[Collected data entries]

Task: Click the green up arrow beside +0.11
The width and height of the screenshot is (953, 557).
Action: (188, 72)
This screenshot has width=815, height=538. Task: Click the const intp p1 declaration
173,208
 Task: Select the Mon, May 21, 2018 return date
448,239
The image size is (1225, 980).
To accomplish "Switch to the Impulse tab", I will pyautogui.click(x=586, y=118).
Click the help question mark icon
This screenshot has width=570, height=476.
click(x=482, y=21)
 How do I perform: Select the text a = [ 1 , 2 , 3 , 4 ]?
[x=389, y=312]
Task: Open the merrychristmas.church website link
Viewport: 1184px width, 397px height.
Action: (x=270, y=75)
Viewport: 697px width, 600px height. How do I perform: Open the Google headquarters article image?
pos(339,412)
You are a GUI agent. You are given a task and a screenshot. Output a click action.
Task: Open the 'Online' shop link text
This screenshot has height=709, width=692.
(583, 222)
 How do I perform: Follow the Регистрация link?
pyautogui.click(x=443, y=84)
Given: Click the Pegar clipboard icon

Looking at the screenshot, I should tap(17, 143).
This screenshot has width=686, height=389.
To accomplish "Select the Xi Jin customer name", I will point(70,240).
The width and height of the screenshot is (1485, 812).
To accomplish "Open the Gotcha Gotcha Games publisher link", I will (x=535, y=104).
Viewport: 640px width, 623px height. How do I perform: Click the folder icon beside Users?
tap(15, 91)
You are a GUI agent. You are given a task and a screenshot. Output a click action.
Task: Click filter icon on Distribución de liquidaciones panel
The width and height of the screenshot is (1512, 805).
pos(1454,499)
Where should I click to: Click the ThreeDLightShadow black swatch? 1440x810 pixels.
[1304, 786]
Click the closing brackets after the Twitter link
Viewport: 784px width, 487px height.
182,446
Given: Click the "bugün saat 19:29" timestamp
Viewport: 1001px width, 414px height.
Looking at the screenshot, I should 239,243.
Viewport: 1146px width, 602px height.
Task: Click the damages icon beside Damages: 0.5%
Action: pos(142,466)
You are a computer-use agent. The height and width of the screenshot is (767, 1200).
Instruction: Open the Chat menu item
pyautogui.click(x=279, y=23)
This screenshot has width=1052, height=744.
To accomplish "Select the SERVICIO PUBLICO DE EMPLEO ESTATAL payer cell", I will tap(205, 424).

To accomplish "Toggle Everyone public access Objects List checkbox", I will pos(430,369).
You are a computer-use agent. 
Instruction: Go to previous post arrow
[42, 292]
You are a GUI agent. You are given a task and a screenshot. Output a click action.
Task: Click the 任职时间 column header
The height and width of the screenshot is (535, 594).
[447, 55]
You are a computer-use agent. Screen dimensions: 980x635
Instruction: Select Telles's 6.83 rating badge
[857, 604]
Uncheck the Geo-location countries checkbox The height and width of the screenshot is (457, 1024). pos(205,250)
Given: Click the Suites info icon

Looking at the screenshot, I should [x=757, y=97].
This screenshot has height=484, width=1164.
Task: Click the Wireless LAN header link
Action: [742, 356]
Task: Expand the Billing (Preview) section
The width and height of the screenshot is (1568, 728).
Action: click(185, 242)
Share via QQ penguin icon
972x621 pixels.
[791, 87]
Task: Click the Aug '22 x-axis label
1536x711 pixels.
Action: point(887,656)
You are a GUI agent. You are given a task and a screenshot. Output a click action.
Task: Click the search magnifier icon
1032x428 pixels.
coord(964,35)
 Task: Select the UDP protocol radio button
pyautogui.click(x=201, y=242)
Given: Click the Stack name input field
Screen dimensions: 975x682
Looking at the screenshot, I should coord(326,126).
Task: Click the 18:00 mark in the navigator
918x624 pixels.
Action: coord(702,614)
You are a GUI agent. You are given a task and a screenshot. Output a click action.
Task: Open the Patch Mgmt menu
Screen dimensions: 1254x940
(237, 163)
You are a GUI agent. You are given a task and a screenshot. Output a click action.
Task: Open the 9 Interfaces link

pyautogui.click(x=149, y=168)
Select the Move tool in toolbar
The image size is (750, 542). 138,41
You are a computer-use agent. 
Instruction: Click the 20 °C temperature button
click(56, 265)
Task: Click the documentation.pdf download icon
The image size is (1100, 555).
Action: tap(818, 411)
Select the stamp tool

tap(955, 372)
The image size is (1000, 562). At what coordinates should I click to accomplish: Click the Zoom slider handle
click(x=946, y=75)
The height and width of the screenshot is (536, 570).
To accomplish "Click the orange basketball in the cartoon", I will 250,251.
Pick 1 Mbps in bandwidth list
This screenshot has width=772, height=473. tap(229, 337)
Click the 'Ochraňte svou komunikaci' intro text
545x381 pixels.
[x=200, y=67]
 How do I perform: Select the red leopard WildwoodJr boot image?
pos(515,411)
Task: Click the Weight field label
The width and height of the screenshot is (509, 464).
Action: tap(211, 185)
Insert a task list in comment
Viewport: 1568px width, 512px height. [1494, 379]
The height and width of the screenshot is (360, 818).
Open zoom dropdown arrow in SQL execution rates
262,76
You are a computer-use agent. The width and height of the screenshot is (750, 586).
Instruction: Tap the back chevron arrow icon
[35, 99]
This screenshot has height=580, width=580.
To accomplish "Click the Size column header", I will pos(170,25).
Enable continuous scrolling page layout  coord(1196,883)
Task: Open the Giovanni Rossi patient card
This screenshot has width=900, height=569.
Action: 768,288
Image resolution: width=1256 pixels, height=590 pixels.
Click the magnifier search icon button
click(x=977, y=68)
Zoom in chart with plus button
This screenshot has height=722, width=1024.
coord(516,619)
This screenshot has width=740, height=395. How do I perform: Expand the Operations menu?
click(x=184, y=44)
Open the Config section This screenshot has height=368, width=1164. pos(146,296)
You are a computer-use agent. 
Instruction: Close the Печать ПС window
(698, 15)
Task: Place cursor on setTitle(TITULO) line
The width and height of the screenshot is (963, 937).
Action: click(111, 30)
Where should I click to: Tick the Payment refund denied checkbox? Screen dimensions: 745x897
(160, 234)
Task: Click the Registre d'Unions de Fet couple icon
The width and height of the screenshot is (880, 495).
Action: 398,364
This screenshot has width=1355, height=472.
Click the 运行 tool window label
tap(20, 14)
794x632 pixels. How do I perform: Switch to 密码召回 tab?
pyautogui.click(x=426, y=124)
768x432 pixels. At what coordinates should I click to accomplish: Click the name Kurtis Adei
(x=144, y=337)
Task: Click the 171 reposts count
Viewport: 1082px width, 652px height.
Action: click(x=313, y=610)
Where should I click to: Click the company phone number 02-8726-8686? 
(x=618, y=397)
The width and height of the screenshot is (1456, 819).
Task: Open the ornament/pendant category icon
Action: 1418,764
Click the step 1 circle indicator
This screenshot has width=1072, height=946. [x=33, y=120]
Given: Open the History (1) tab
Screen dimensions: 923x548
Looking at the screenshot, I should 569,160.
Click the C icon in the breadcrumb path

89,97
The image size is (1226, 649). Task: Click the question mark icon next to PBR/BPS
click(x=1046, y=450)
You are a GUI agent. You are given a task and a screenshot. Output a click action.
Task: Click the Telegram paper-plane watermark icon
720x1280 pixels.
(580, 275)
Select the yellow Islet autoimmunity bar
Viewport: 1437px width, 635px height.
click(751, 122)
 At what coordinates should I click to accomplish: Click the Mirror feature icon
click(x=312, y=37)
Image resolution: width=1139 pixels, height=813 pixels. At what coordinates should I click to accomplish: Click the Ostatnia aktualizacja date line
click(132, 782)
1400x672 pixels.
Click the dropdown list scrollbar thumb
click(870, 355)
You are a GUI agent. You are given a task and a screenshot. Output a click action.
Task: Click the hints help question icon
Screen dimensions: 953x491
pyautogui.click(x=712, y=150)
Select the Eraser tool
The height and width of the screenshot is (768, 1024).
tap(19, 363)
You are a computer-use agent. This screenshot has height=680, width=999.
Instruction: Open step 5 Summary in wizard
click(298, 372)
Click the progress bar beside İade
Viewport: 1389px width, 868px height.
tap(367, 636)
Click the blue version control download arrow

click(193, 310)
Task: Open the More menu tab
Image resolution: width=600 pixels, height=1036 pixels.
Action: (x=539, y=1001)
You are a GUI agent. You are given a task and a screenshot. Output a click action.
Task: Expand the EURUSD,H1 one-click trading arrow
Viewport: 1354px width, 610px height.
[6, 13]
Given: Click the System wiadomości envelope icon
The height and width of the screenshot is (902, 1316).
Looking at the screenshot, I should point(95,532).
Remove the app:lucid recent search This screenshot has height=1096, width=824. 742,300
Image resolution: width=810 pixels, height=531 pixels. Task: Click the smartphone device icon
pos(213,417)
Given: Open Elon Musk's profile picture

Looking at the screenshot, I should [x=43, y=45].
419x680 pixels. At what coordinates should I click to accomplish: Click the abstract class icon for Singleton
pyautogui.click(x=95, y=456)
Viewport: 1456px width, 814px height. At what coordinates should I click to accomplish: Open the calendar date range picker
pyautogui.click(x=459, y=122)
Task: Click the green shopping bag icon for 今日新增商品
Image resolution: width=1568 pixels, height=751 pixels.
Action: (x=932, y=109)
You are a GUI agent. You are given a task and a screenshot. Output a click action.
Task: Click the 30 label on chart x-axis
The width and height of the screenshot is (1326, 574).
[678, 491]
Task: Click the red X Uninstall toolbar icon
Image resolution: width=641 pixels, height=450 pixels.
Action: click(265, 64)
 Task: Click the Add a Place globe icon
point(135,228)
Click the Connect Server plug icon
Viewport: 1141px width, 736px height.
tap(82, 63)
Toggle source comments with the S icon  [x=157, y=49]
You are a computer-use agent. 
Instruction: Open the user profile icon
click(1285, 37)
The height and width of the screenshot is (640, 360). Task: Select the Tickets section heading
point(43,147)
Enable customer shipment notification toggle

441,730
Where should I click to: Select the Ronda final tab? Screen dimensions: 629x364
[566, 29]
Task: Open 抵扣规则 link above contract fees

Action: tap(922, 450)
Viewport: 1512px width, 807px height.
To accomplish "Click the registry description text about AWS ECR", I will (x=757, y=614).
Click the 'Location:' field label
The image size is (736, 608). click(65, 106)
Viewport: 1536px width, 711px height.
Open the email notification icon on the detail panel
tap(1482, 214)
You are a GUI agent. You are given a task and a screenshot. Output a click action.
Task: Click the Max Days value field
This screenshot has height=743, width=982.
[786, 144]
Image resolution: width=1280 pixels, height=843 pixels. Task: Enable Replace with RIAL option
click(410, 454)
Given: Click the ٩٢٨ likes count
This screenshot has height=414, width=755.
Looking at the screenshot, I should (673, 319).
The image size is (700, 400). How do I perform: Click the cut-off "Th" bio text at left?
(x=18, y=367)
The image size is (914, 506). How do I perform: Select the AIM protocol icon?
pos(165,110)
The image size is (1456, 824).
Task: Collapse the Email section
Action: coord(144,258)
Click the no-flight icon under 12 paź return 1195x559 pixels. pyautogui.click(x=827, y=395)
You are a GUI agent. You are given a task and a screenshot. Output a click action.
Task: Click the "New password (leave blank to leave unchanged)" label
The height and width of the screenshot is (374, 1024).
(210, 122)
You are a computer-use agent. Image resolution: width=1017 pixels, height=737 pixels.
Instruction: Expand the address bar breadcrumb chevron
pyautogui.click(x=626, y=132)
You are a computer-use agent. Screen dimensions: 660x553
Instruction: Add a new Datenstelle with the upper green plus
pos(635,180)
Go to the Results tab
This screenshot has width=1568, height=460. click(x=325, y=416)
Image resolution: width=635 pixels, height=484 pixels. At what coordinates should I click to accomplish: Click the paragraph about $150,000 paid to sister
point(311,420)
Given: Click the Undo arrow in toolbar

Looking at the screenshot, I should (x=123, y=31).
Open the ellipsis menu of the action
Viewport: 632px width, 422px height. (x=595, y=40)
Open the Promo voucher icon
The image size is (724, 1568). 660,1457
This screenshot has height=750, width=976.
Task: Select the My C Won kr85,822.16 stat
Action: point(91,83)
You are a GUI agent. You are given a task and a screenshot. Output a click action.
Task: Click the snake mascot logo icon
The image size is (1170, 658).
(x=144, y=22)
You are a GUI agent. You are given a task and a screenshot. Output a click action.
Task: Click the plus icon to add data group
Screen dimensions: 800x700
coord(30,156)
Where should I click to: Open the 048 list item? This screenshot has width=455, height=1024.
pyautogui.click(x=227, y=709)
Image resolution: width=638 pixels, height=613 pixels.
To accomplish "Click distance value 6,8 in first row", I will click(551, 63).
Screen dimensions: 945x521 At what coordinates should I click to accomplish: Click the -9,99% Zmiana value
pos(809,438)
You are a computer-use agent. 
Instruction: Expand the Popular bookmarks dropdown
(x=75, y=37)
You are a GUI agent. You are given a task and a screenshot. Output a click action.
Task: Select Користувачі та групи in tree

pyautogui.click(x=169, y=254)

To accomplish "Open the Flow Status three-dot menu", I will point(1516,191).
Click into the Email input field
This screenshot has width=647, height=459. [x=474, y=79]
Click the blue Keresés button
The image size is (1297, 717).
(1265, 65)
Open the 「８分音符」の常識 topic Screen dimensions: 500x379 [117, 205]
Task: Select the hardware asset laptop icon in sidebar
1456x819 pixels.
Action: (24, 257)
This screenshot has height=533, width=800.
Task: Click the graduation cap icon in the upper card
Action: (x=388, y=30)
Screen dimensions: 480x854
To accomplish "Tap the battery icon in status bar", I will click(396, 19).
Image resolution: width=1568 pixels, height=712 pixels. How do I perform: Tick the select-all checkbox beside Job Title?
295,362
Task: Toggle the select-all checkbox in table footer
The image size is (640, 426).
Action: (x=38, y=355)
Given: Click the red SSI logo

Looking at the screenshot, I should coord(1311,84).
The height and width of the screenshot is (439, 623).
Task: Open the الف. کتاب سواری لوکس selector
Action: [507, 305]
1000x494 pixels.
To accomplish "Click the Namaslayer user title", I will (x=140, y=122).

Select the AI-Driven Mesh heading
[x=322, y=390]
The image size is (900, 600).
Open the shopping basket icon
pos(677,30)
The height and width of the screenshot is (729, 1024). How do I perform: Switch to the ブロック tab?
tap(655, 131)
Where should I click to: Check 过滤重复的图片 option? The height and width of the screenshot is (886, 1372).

- About this task: Check every line above for the string "column" and copy those that have it.

- Exercise answer:
Task: Click the 任职时间 column header
To accomplish "Click the Size column header", I will pos(170,25).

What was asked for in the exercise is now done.